M&A, power constraints, GPUs, data centre technology, earnings, cloud, edge nodes
Another busy week saw developments in M&A, more discussion around power constraints, public cloud spending implications for GPU hosting and more global infrastructure expansion.
On the M&A side, Cologix acquired data centres in Iowa as it follows its strategy of picking up connectivity-centric data centre assets in underserved markets, while infrastructure operator Core Scientific received an acquisition offer from CoreWeave that was ultimately turned down. Meanwhile, Eaton made a few technology-oriented investments, acquiring stakes in a thermal monitoring company and a power module provider.

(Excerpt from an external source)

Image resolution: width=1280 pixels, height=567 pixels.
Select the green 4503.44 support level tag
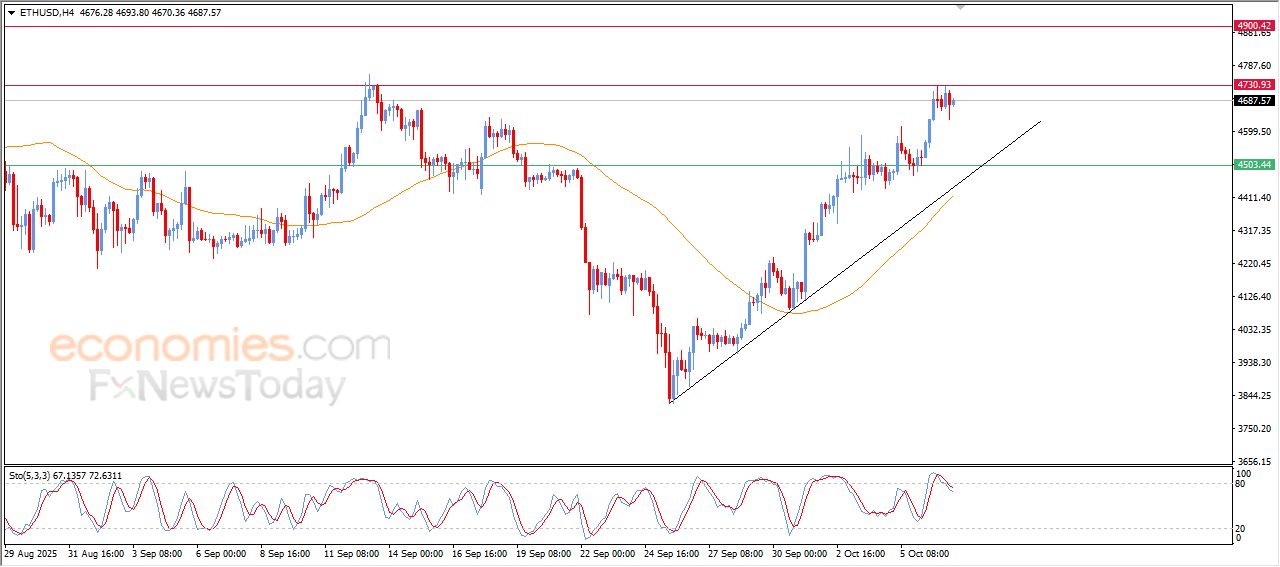(1253, 165)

Power continues to be top of mind as increasing constraints are putting pressure on the entire ecosystem. DigitalBridge’s recent earnings call shared a number of interesting data points about how power availability is not keeping in line with its demand profile. Alternatives will have to be pursued and the past week saw AWS get permitting to pave the way for development of a campus powered by nuclear energy, while Iron Mountain Data Centers procured solar power for its London data centre and Keppel DC REIT contracted for solar energy in Dublin, Ireland.
Public cloud platforms continue to expand on a global basis, with edge locations becoming increasingly common. In the past week, OVHcloud launched an edge node in Morocco, Oracle Cloud is also planning cloud regions in Morocco, while Alibaba Cloud is expanding in multiple Southeast Asia locations. Alibaba Cloud is also the latest Chinese hyperscaler to start expanding in Latin America, confirming plans to build a new cloud infrastructure region in Mexico.
The GPU side saw more expansion developments and is set to move outside the US in a meaningful way. CoreWeave confirmed plans to expand its footprint to multiple European locations and NVIDIA disclosed data points about its public cloud spend. NVIDIA has become a massive public cloud customer and we look at the possibility that NVIDIA, at some point, will build its own cloud infrastructure delivery platform and footprint.
Finally, we published our 1Q24 Quarterly Infrastructure Bulletin, with the links below starting with IB: 1Q24. We look at various topics such as self-builds, master-planned data centres, managed public cloud, power constraints, renewables and public cloud investments, while providing a status update and temperature check.